• [Activity] Repeat exactly, and only, the lines running from the one that holds "Instruction: View the 80.1K likes count" to the end of the records.

── Supplied information ──

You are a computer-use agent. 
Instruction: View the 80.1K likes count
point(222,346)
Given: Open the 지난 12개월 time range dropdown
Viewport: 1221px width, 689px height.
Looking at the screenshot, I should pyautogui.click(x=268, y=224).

───

• [Written reply]
Instruction: View the 80.1K likes count
point(222,346)
Given: Open the 지난 12개월 time range dropdown
Viewport: 1221px width, 689px height.
Looking at the screenshot, I should pyautogui.click(x=268, y=224).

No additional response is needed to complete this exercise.